Stored data entries:
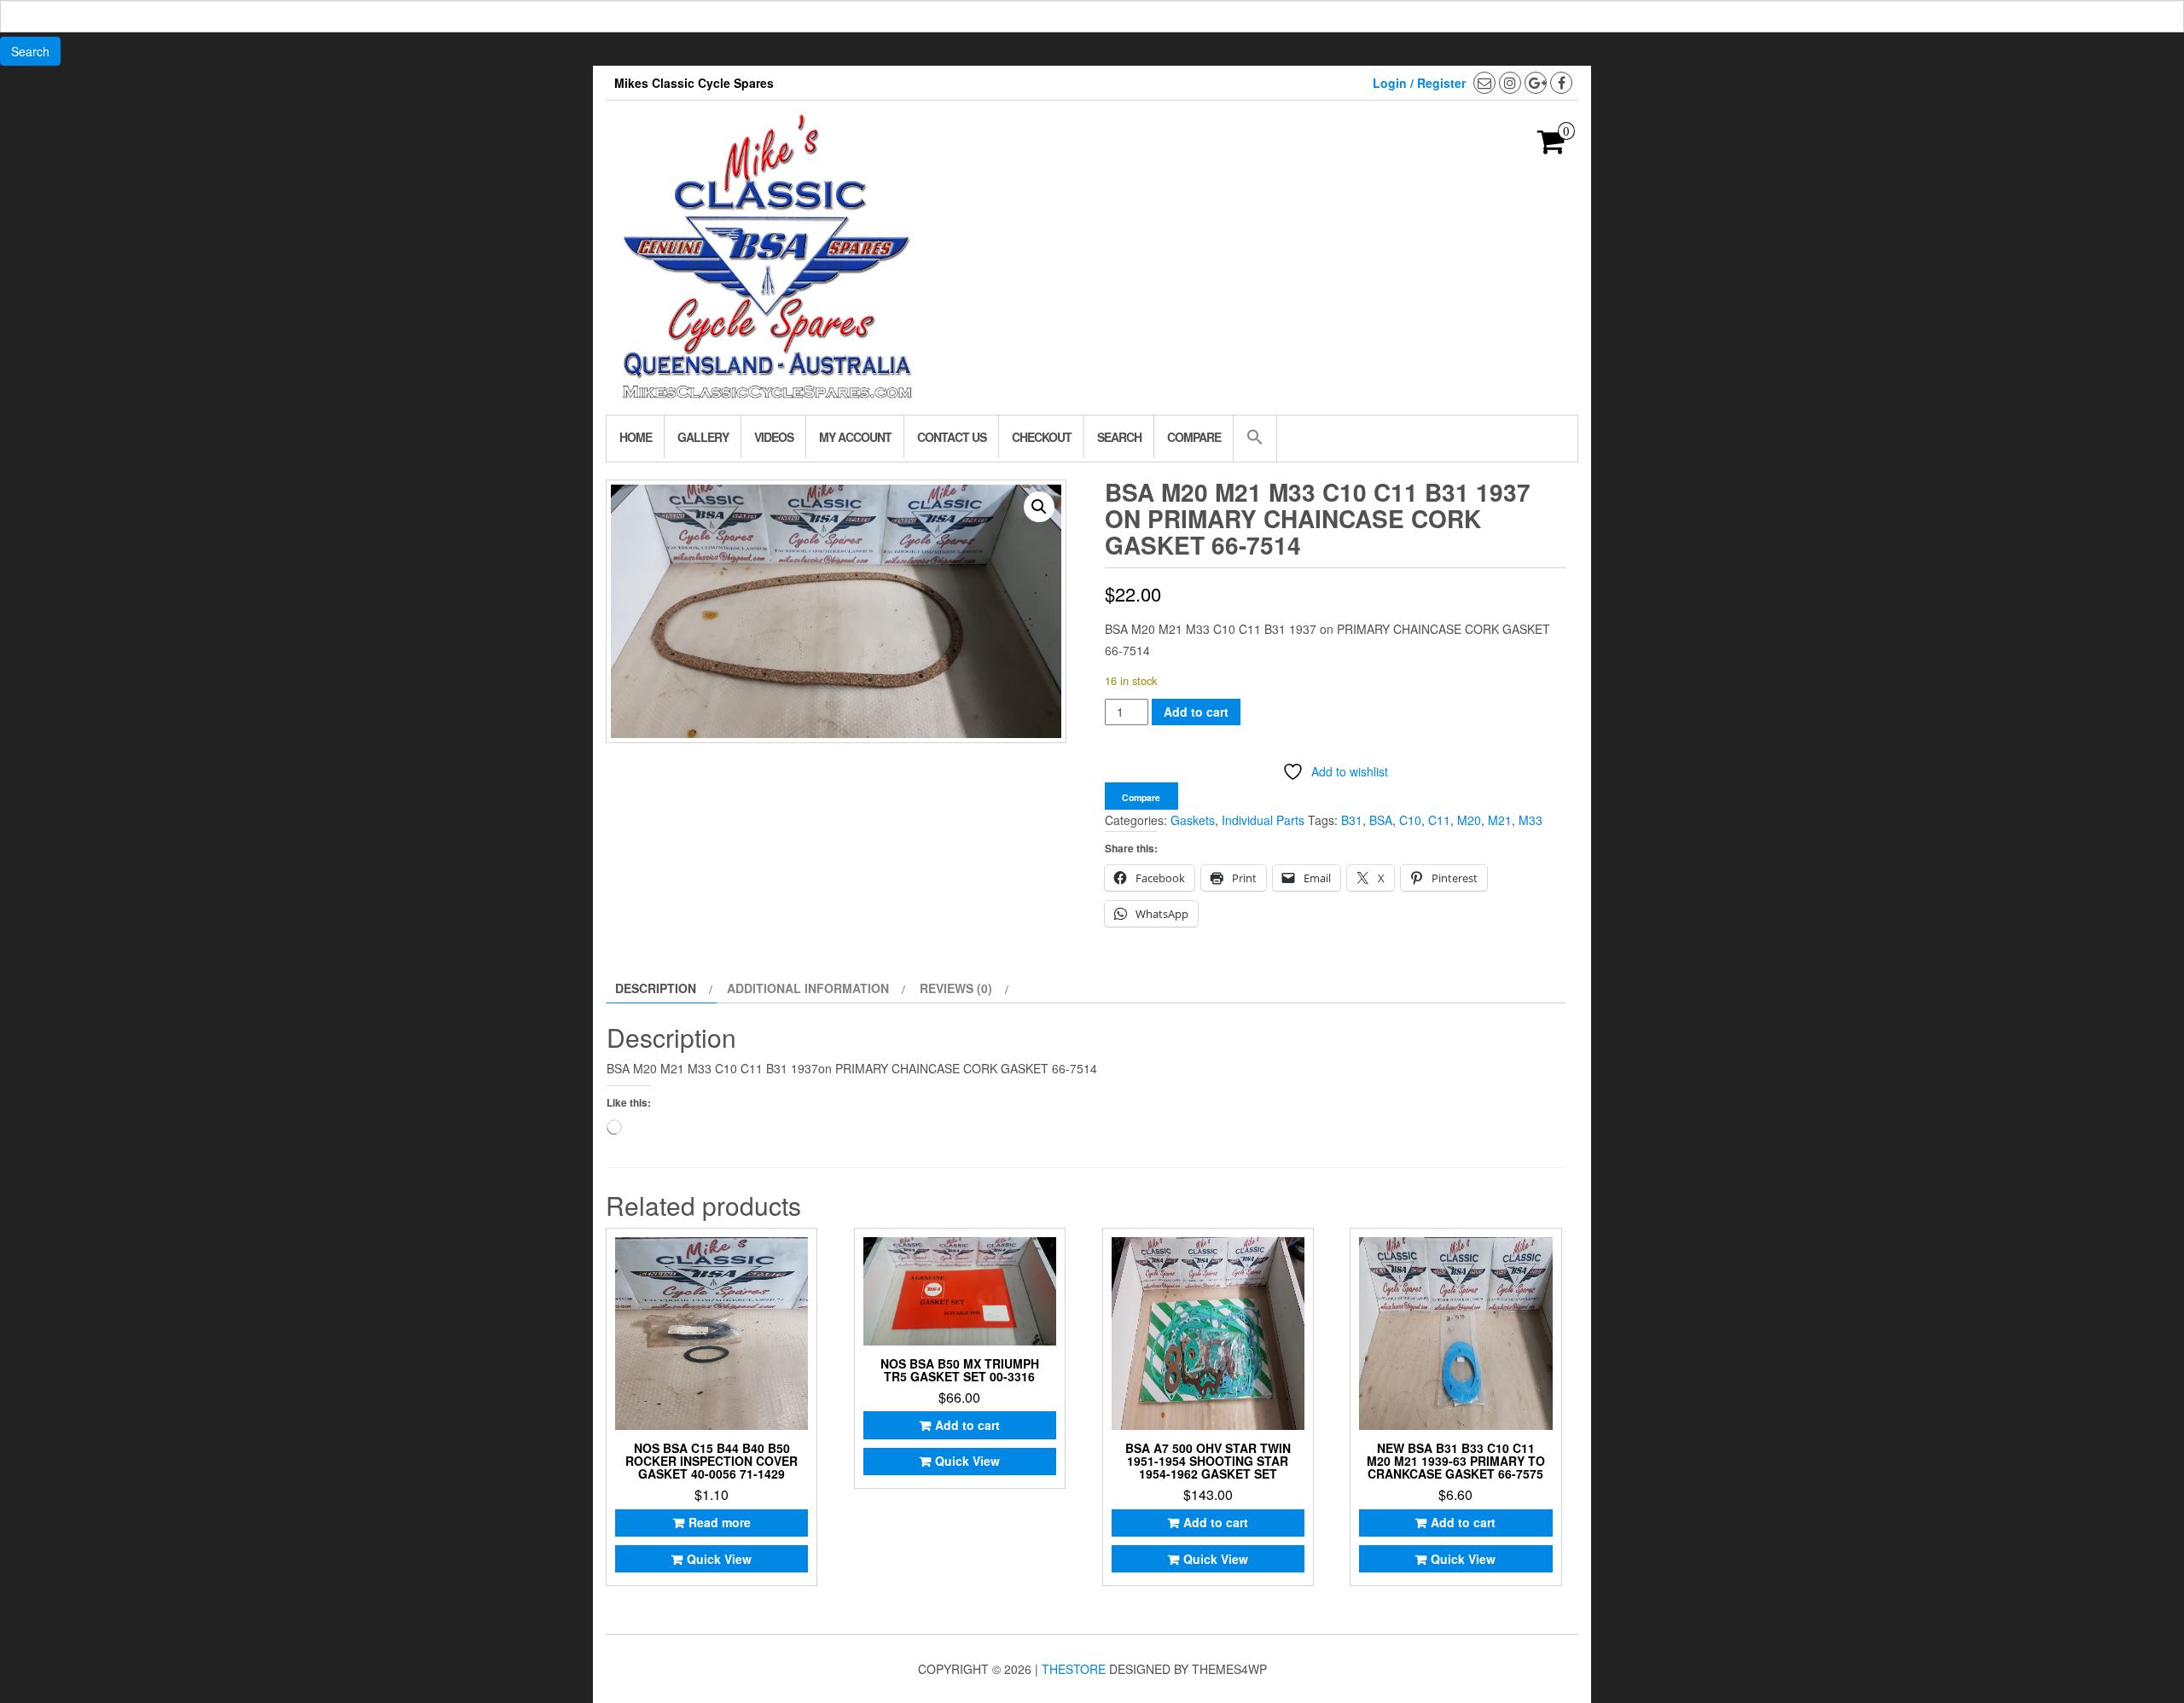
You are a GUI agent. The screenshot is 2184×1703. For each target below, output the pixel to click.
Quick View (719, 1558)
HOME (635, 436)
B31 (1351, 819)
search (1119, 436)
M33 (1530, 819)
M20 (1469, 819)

**What you have to do:** Print all of the records shown above exactly, leaving out each picture.

**Exercise response:**
You are a GUI agent. The screenshot is 2184×1703. For each target below, output the pixel to click.
Quick View (719, 1558)
HOME (635, 436)
B31 (1351, 819)
search (1119, 436)
M33 (1530, 819)
M20 (1469, 819)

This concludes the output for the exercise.